En la elección del año 2012, Marcelo Ebrard se encargó de hacerle la campaña a su sucesor, todos se le cuadraron y fue la primera ocasión que un policía, aunque también es doctor en derecho, se robaba todas las miradas, así Miguel Ángel Mancera Espinosa arrasó en la ciudad y dejó sin posibilidades a sus contrincantes.
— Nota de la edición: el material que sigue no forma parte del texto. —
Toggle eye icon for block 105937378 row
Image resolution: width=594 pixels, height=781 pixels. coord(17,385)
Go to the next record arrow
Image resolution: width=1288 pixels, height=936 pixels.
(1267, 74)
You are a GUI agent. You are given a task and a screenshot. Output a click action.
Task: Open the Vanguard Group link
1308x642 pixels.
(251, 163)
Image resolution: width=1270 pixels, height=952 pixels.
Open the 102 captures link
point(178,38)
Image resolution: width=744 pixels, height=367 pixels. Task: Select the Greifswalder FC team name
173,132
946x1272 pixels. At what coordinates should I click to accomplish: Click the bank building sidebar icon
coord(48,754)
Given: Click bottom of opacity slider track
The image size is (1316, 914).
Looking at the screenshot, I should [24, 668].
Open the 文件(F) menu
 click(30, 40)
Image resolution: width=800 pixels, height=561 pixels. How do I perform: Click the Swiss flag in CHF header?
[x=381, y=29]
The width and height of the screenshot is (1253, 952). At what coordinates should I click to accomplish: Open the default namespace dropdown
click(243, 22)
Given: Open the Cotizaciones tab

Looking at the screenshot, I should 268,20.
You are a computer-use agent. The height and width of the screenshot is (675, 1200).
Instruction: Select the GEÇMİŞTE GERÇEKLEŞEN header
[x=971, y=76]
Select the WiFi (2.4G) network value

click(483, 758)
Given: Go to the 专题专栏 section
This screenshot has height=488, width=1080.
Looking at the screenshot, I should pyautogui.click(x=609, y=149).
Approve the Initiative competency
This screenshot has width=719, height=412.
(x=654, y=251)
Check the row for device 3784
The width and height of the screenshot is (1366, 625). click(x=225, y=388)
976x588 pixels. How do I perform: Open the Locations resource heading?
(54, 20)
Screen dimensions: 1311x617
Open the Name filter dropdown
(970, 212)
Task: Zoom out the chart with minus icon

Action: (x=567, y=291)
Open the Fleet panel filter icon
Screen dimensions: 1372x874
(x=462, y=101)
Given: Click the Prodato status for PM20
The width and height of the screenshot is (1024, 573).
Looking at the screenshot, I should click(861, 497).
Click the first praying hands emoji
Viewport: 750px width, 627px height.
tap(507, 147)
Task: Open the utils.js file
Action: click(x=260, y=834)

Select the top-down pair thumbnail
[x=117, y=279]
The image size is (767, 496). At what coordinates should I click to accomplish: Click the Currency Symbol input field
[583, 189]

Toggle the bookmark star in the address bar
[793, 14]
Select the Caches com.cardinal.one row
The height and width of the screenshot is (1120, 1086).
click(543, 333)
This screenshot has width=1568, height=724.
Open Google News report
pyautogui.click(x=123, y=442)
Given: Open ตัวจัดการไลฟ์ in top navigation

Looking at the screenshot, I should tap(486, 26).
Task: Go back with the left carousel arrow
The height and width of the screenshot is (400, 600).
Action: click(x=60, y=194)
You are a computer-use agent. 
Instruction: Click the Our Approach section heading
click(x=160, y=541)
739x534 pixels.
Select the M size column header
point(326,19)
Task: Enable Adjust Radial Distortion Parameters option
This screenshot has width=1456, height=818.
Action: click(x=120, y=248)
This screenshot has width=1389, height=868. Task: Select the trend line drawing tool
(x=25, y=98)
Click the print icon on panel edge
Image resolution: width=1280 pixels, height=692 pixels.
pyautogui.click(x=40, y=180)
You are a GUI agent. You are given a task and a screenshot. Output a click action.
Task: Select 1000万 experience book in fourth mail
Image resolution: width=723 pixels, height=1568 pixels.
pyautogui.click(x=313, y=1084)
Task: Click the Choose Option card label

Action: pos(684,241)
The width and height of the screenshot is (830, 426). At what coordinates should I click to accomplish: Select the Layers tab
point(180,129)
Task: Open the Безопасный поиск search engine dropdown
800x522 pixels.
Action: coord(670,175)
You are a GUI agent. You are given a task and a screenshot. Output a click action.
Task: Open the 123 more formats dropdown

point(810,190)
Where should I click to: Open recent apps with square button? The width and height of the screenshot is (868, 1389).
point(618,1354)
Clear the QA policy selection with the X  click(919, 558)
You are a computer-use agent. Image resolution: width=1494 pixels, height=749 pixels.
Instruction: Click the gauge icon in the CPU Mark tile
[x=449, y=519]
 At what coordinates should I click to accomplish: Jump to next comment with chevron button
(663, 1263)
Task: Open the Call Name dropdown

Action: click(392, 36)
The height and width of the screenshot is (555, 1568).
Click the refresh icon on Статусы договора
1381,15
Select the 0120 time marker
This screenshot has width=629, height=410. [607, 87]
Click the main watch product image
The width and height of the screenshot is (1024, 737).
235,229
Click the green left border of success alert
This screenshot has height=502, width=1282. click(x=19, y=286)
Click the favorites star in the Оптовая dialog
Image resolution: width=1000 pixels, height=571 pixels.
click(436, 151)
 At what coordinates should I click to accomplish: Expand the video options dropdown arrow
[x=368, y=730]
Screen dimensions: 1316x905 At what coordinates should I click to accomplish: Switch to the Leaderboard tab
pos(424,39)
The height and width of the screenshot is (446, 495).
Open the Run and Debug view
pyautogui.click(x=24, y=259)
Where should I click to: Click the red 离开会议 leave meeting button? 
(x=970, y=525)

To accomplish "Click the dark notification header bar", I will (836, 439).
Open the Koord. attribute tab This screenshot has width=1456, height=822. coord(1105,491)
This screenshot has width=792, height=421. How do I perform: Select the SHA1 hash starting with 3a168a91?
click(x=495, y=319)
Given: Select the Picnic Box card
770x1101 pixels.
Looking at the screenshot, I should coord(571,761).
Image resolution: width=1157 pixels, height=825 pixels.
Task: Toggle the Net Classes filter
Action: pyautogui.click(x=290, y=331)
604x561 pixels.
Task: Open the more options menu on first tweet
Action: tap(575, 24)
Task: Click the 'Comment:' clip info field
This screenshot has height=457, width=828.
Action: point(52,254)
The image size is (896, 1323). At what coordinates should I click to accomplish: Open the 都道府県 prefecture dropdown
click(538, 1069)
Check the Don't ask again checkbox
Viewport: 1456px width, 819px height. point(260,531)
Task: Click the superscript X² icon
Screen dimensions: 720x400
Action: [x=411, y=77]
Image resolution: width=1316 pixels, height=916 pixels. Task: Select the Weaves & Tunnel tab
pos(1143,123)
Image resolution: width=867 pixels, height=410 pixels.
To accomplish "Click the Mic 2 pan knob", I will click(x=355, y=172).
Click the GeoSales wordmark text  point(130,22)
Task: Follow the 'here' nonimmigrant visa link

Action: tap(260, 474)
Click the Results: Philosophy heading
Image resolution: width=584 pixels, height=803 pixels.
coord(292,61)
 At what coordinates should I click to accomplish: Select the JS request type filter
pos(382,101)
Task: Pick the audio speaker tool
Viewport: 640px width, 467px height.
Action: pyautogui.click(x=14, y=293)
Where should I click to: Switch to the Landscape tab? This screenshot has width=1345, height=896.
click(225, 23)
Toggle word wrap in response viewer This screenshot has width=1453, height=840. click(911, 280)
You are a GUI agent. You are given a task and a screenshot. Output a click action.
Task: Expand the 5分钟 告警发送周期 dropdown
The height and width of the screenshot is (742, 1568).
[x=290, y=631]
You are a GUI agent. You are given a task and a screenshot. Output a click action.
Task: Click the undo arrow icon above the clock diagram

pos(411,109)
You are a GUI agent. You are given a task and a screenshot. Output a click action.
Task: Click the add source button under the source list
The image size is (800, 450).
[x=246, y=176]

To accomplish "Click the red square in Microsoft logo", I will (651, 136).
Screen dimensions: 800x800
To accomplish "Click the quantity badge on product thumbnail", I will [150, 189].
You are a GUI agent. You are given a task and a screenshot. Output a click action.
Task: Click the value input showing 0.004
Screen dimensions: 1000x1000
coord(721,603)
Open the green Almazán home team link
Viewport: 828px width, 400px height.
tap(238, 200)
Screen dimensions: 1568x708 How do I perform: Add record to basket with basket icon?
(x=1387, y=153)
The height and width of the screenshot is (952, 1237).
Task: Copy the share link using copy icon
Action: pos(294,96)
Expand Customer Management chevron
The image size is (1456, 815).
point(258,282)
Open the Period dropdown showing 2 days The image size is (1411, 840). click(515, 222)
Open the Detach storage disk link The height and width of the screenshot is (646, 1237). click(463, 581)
Sobre su desempeño como jefe de Gobierno ya lo sabemos, se alineó a Enrique Peña Nieto y en su administración se dio una corrupción desmedida, tanto que hoy Claudia Sheinbaum y su grupo ha ido por sus operadores como los hermanos Serna y Raymundo Collins, la misma tónica que en otros casos, siendo la cabeza es impensable que no estuviera enterado de los movimientos. 

Pero el asunto es que Claudia Sheinbaum ha encontrado en Omar García Harfuch a su posible sucesor, me dicen que un equipo de profesionales del marketing político ya trabaja en su imagen, lo vamos a ver más frecuente en los medios de comunicación y la cercanía de Sheinbaum con López Obrador le permite ponerlo en el radar del presidente para contar con su beneplácito en aquello de la sucesión en la capital. 

El más inconforme con el lanzamiento de Harfuch, es Martí Batres Guadarrama, el senador con licencia que fue mandado desde la oficina de López para ayudar en el manejo del Congreso local y con los nueve alcaldes de oposición que les ganaron en el 2021, pero también para controlar los daños políticos que les dejó la tragedia de la Línea 12 que dejó 27 muertos y su pecado del Colegio Rébsamen y sus 26 victimas en 2017. 

Parte de las negociaciones para que Batres Guadarrama accediera a integrarse al gabinete de la Ciudad de México era la candidatura por la ciudad, pero el asunto se le complica con la operación de Ricardo Monreal y la supuesta alianza con Claudia Sheinbaum, el zacatecano dejó fuera de combate a Batres en el Senado de la República y parece que se la van a volver a aplicar. 

Parece que los actores para la sustituir a Claudia Sheinbaum poco a poco se van destapando, y con García Harfuch pretenden emular la estrategia del 2012 cuando convirtieron a un policía en candidato y luego en jefe de gobierno, veremos si desde Palacio Nacional le dan el beneplácito o lo dejan plantado como en ocasiones anteriores… pero mejor ahí la dejamos. 

Entre Palabras 

El que quiere ser candidato para el Estado de México es Alejandro Encinas, se le ve muy activo visitando municipios, mientras se vive una crisis de seguridad para periodistas, así que podría salir de Segob en los próximos meses.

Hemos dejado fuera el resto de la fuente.